Sun-Kissed Ballads for the Spirit: A Quarantine Playlist

Friends,

These are some of the songs that have been getting me through these past few months. It's a lawless company of songs that wild out in different directions, dominated by the moody flights of the piano, my first love. It is a playlist of Big Feelings, because that's just the way the world has changed me lately—up and out of the old routine and status quo which allowed lethargy, indifference, and conformity to seep in and color everything gray. Now, I am more easily inspired, more easily brought to anger or tears, and enveloped by a sense of urgency as I watch the world transform. These songs help me chill out, and sometimes to submerge myself in the emotion of the day.

I created this playlist around the smokey Ethiopian jazz sounds of Hailu Mergia, specifically the songs he recorded with Dhalak band on a single cassette tape at the Ghion Hotel in Addis Ababa during the band's rehearsal times over the course of three days in 1978, an album called Wede Harer Guzo. 

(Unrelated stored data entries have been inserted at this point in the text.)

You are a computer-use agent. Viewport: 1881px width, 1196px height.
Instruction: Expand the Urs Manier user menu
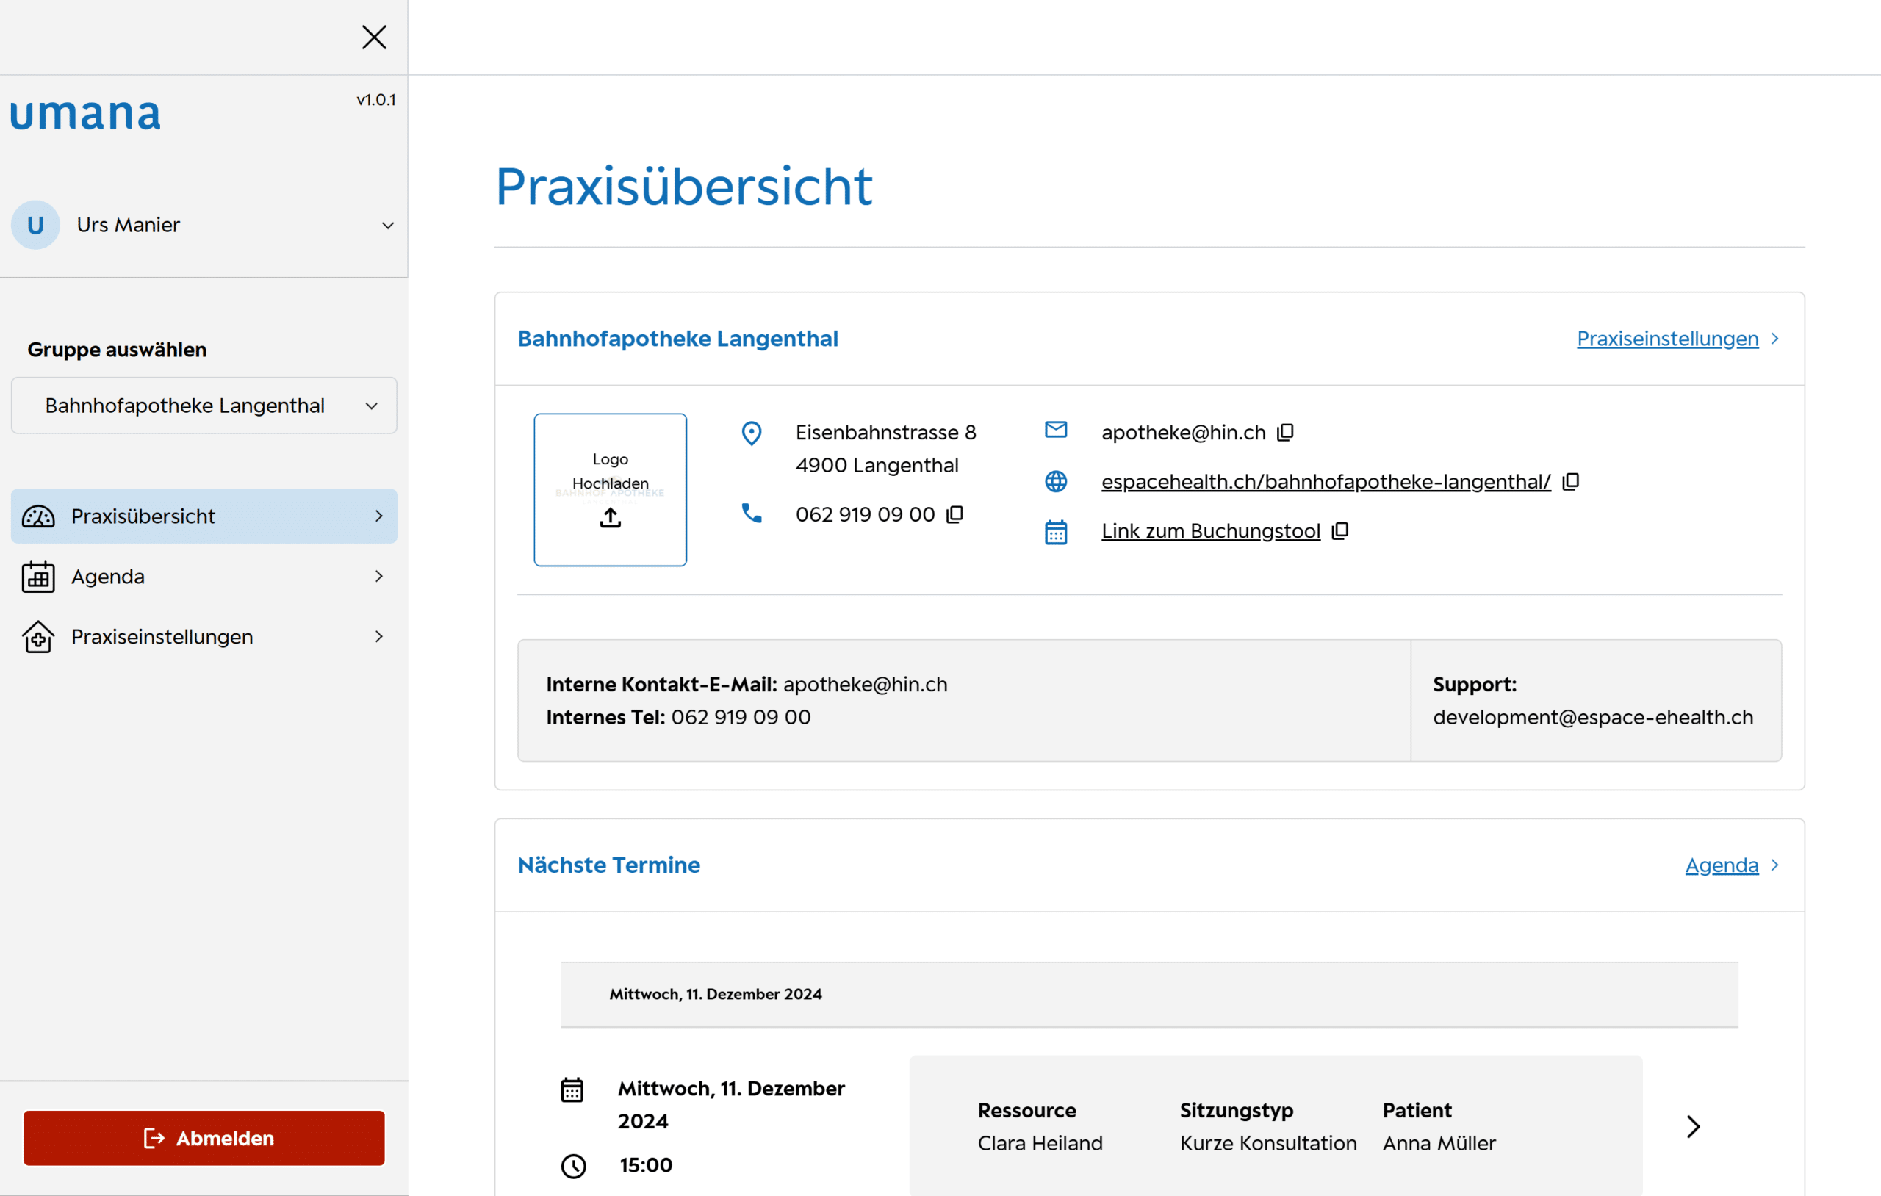[x=387, y=226]
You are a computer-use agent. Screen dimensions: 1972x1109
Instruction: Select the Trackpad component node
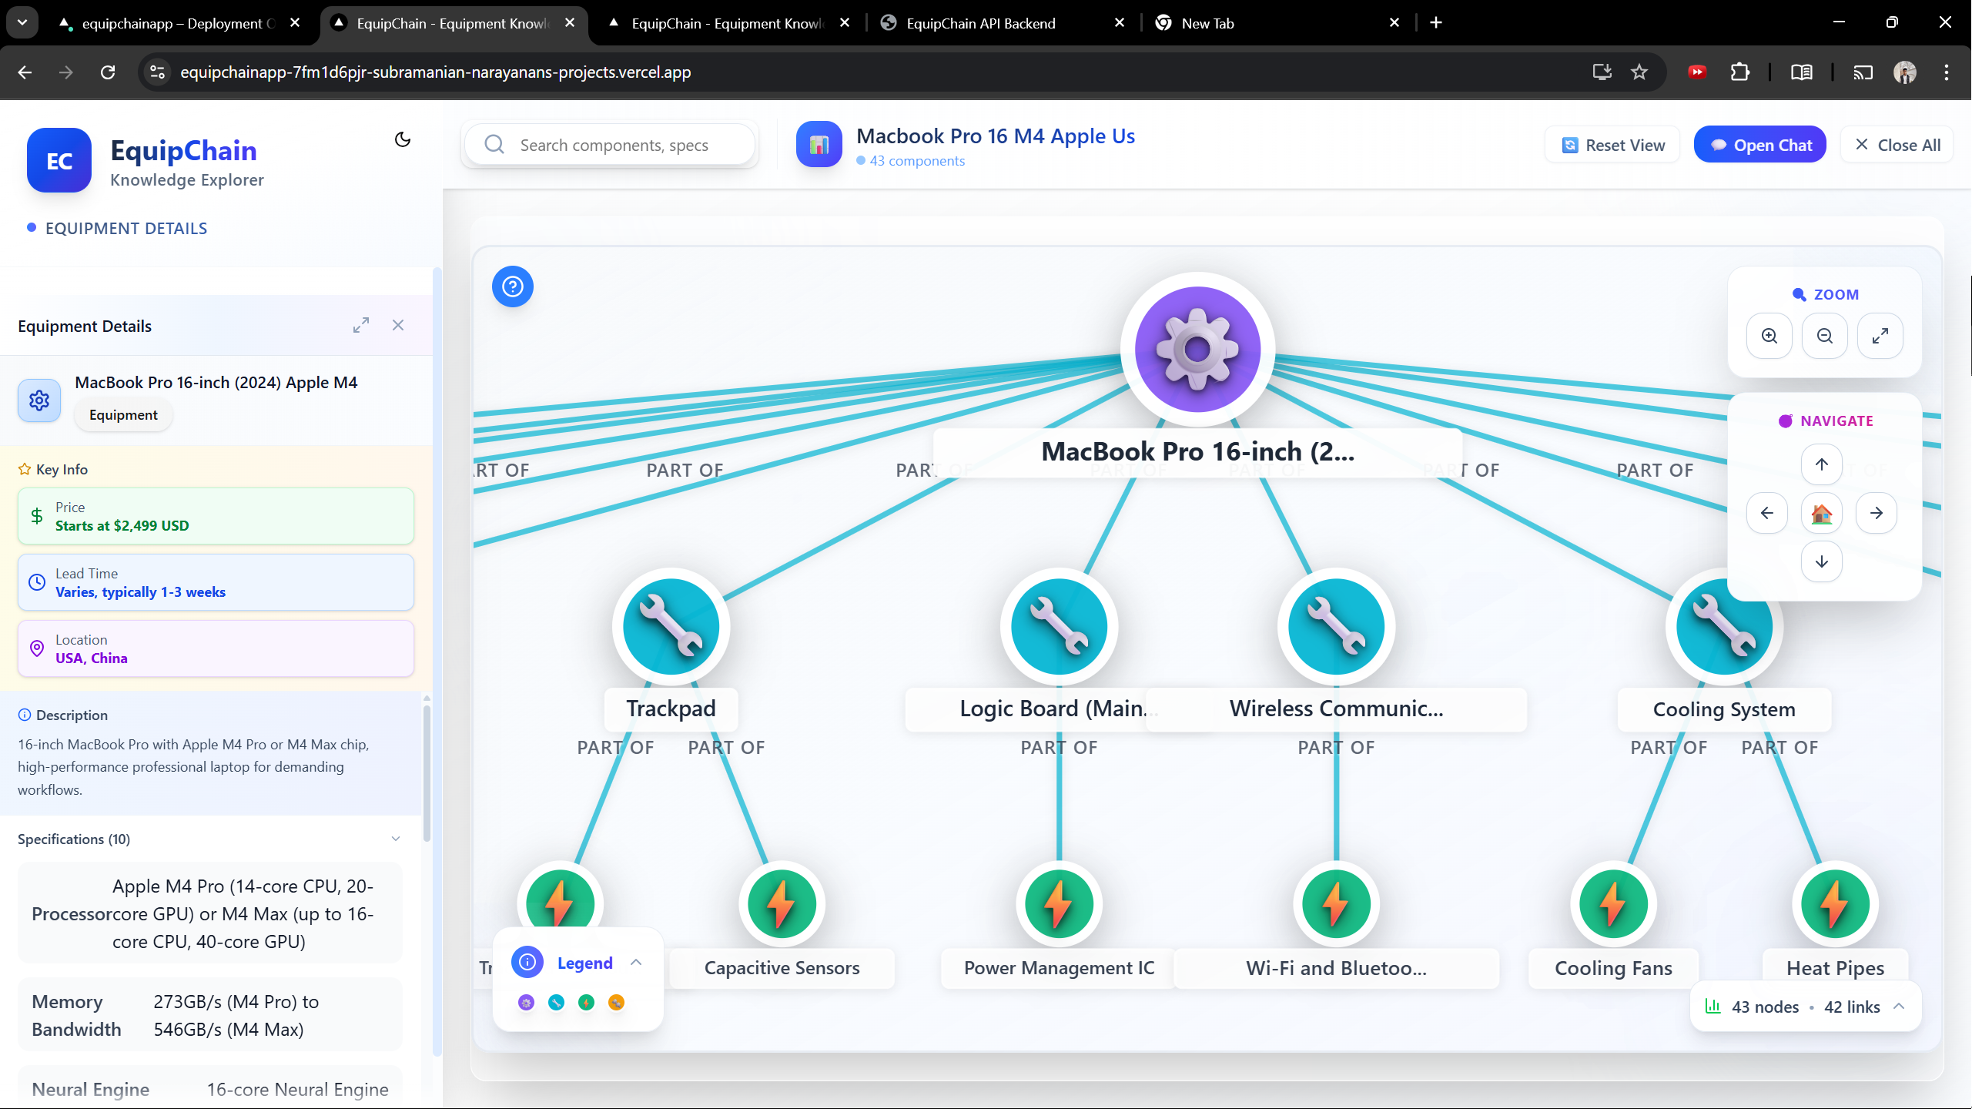click(671, 627)
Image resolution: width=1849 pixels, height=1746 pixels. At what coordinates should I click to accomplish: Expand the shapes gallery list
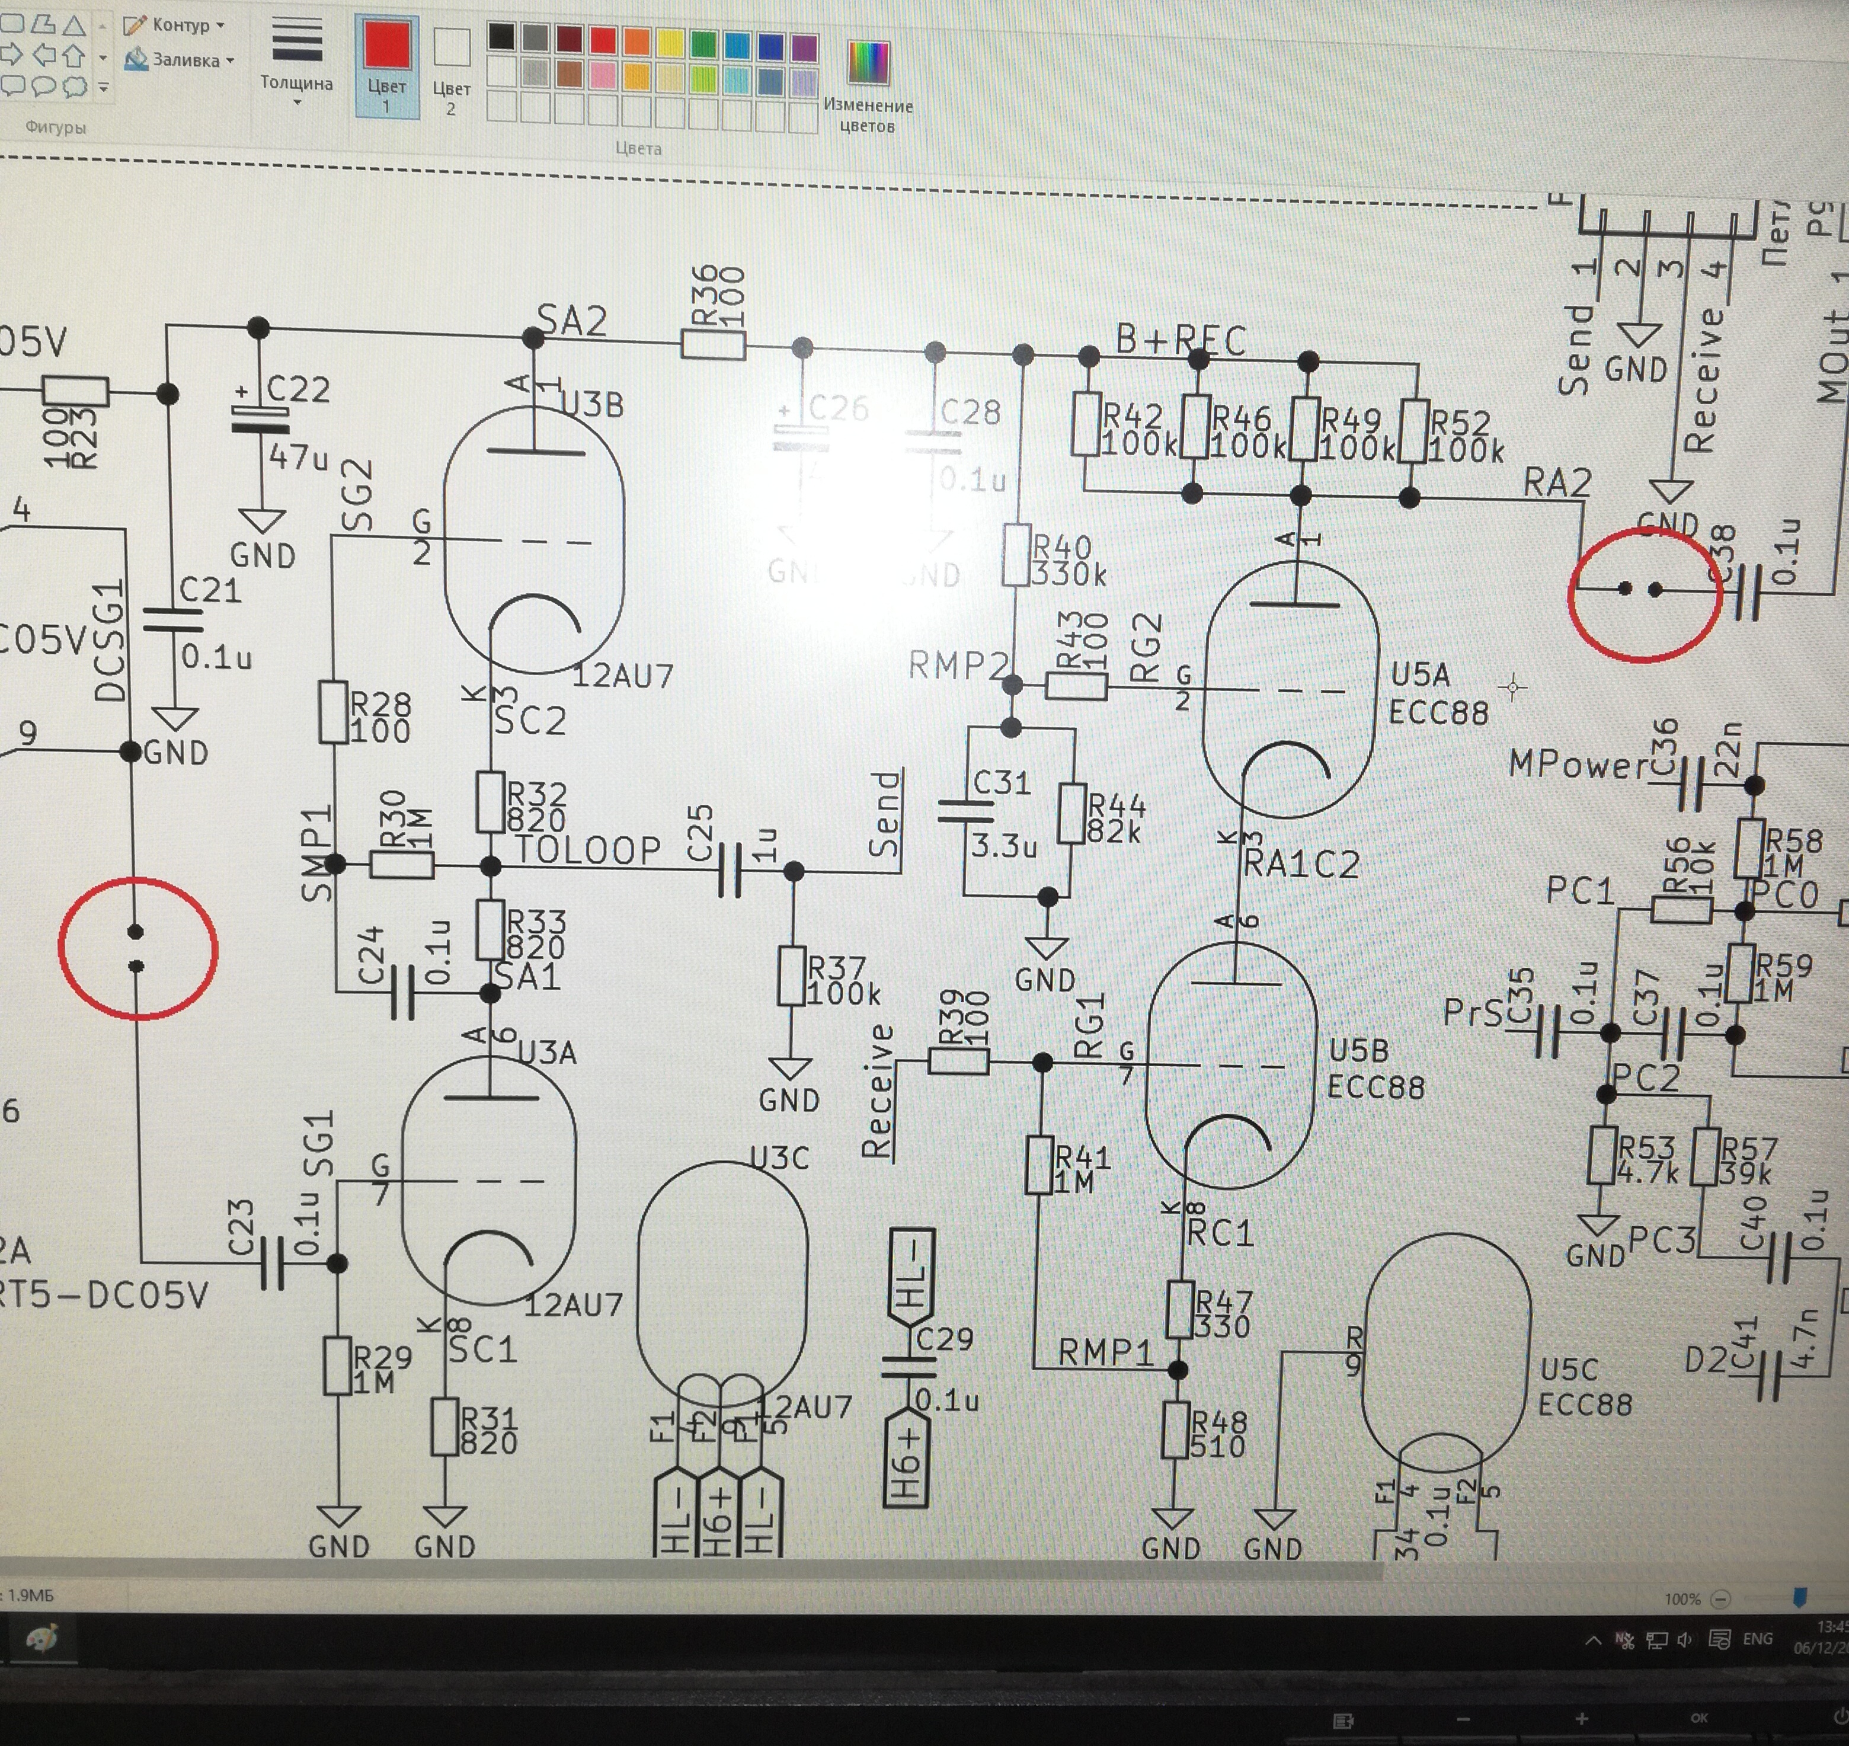(x=103, y=87)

"Wede Harer Guzo (meaning ‘Journey to Harer,’ which is a town in Eastern Ethiopia) was recorded during a period of military-imposed curfews when clubs had to stay jamming until sunrise because people weren’t allowed on the streets at night” says Brian Shimkovitz of the record label Awesome Tapes From Africa. In a way, I feel the forces that have come together to create this pressure cooker-moment in time have done something similar to us; now we have to stay inside with our music and our dancing thoughts night after night, jamming until sunrise, and beyond. 

A tarot card I've been pulling a lot during this pandemic has been, surprisingly, The Sun. The Sun is a card that seems to symbolize a lot of what we're missing out on this summer, as we're under the perpetual overcast of a global pandemic, quarantined indoors with daily reminders of our mortality. And yet the sun, especially here in Austin, with temperatures as high as 108°, is shining hard. Oppressively hard, in fact. This card is not showing up as a cute reminder that no matter what, the sun still shines (spoiler alert: the sun will run out of hydrogen in about 5 billion years and die, so even our platitudes are rife with instability.) I think this card is here as a reminder of the cycle of renewal, as a spark that instigates a fire, an elixir of vitality, a cracking open of the shell, and out bursts the grasping burgeon of new and unknown life.  

Life bursts forth in all of its demented and hallowed forms from these songs. I feel most melancholy and hopeful within the cathedrals of the incantatory waltzes traipsing from the fingertips of Emahoy Tsegué-Maryam Guèbrou, a 96-year-old Ethiopian nun. Her musical language is hypnotic, yet unfixed—as Kate Mollesin of The Guardian says, "With Emahoy, nothing is regular. No fixed metre, no pulse that can be set in notation, no strict adherence to any one scale system. Her melodies flit between traditions; they float on their own axis." Impulsive and warm as sunshine. 

Another lurch of heat rises out from three soulful songs recorded by the '50s soul band lost to time, Penny and the Quarters. The gentle doo-wop tenderness in these fuzzy, one-take recordings wields the ability to knock me into tears in the span of a refrain. The simplicity of the lyrics only helps to give momentum to the honest swelling of the voices of these Ohio teenagers who thought they were just doing a practice run, that the real recording would happen later, but it never did. The real recording happened in their warm up, that vocal tuning, searching for the right wavelength with a childlike wail:

It's a natural fact, there's no turning back, and here's some advice to you:
You've got to say it's

You and me, (Ohhh, oh, oh, oh, oh)
You and me
Nobody baby but you and me. (Hey, hey, hey) 

I'd like to say that this is a playlist bound by a theme, like unlikely harmonies between artists with seemingly nothing in common: The Mamas and The Papas, Ichiko Aoba, Colleen, The Lijadu Sisters, Angel Olsen. But what binds them is this moment in time, the moment in which I have stepped into their music like different rooms inside a giant house, where I have found a blue room with a bathtub full of solace and tears, a yellow room with tall windows and lots of sun for a congregation of plants, a basement den with too many couches decked out in '70s print where I can go to argue with my feelings, only to climb the stairs again with a new perspective that includes more of the world, open another window of my house so that it can include a little more of the spectrum of human feeling, and so we can call out to each other across the way, saying "Help Me" and "Come On Home" and "What Will Tomorrow Bring" until our voices are nothing but sun.